Sandia LabNews

Project aims to create an OS for exascale computing environment


operating system
A Sandia-led team in the stratosphere of high-performance supercomputing has been funded by DOE’s Office of Advanced Scientific Computing Research to design an operating system suitable to handle the million-trillion-per-second mathematical operations of an envisioned exascale computer.

A Sandia-led team in the stratosphere of high-performance supercomputing has been funded by DOE’s Office of Advanced Scientific Computing Research to design an operating system suitable to handle the million-trillion-per-second mathematical operations of an envisioned exascale computer, and then create prototypes of several of its programming components.

Called the XPRESS project (eXascale Programming Environment and System Software), the effort to achieve a major milestone in supercomputing is funded at $2.3 million a year for three years and engages a team that includes the universities of Indiana, North Carolina, Oregon, and Houston; Louisiana State University; and Oak Ridge and Lawrence Berkeley national laboratories. Work began Sept. 1.

The project’s goal is to devise an innovative operating system and associated components that will enable exascale computing by 2020, making contributions along the way  to improve current petaflop (a million billion operations a second) systems, says program lead Ron Brightwell (1423).

Scientists in industry and in research institutions believe that exascale computing speeds will more accurately simulate the most complex nuclear, chem/bio, and atmospheric reactions, but enormous preparation is necessary to improve supercomputing so that it can achieve such speeds.

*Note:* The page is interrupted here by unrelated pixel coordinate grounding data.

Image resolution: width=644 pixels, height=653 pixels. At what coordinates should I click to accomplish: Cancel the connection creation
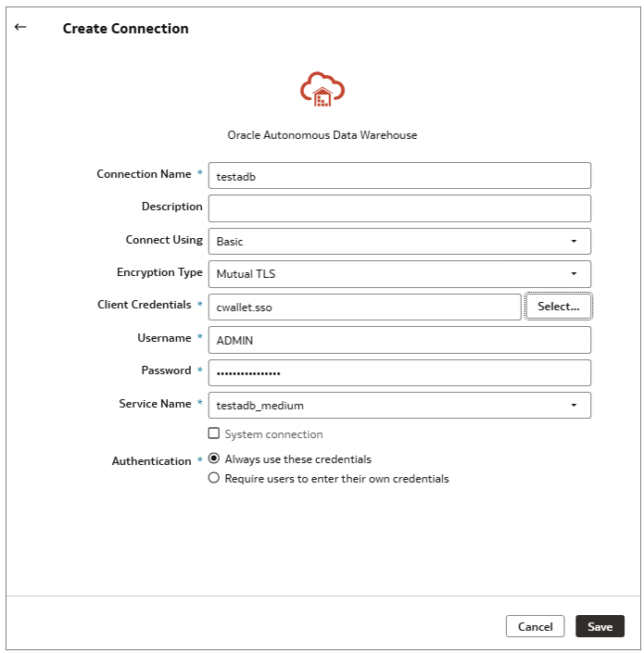535,626

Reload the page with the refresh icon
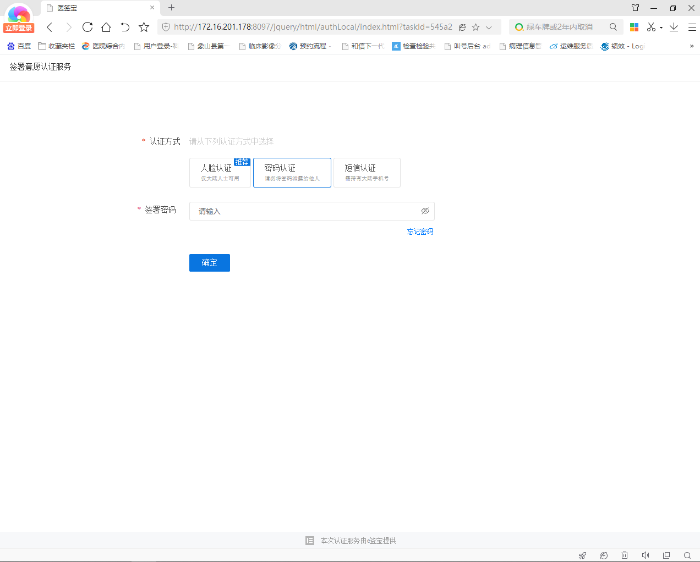pyautogui.click(x=87, y=27)
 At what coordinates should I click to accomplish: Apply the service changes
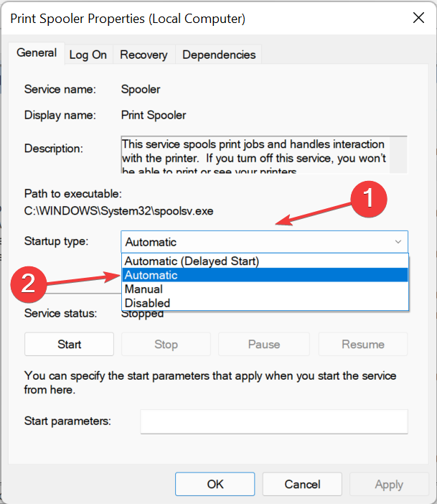389,484
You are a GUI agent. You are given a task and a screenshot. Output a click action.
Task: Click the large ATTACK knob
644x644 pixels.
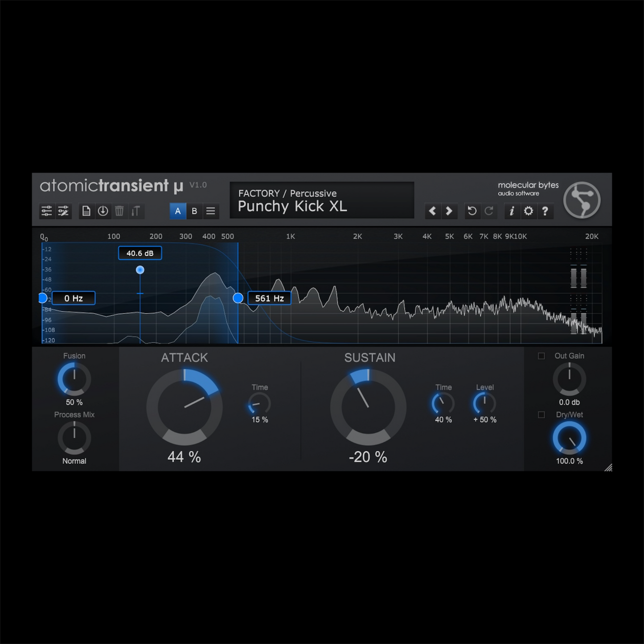185,407
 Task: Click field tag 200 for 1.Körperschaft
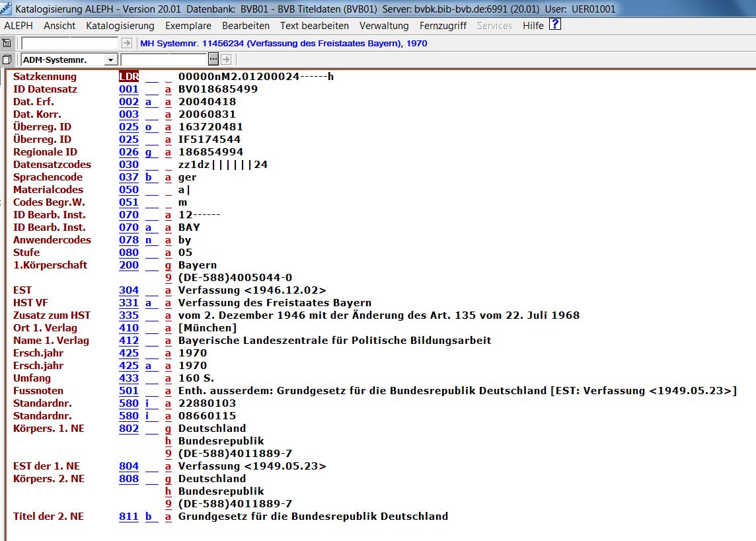point(129,265)
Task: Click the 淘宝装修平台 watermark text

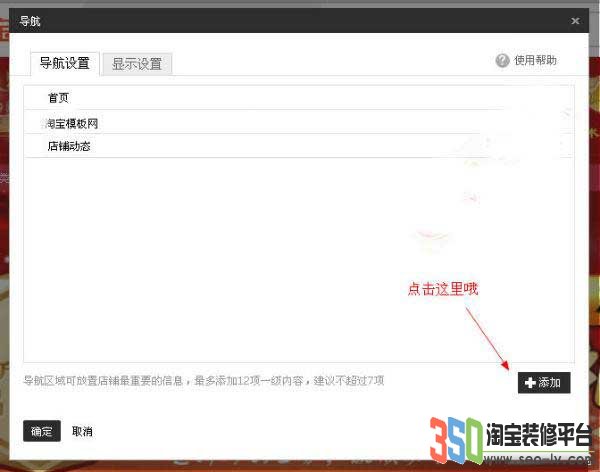Action: 536,432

Current software now based on 20-year-old technologies

“System software on today’s parallel-processing computers is largely based on ideas and technologies developed more than 20 years ago, before processors with hundreds of computing cores were even imagined,” says Ron. “The XPRESS project aims to provide a system software foundation designed to maximize the performance and scalability of future large-scale parallel computers as well as enable a new approach to the science and engineering applications that run on them.”

Current supercomputers operate through a method called parallel processing, where individual chips work out parts of a problem and contribute results in an order controlled by an overall program, much like the output of instruments in an orchestra are controlled by a conductor. Chip speed itself thus plays a less important role than the ability to synchronize individual results, since more chips can be added for greater traction in solving harder problems.  

But merely adding more chips to a supercomputer “orchestra” to solve extremely difficult problems in a reasonable amount of time can make the orchestra unwieldy, the conductor’s job more difficult and, in the end, impossible. 

 In addition to programming difficulties, excess heat generation wastes energy, adding more components increases the chances that some will fail, and designing convenient information storage locations so memories are immediately available to processors is not a trivial problem.

The conundrum is, in short, that an exascale computer using current technologies could have the unwanted complexity of a Rube Goldberg contraption that uses the energy of a small city and requires constant upkeep.

To reduce these problems and start researchers on the road to solutions, the multi-institution XPRESS effort will address specific factors known to degrade fast supercomputer performance. These include “starvation” — the insufficiency of concurrent partial problem-solving at particular locations. This hinders both efficiency and scalability because it can require more parallelism. Information delays, known as latency effects, need to be reduced through a combination of better locality management, reduction of superfluous messaging, and the hiding of information unnecessary to the problem. Overhead limits the fitness of granularity that can be effectively exploited through inference. This reduces scalability. Waiting — because the same memory is needed by several processors — also causes slowdowns.

The team brings together researchers with expertise not only in operating systems, says Ron, but also other system software capabilities, such as performance analysis and dynamic resource management, that are crucial to supporting the features needed to effectively manage the increasing complexities of future exascale systems.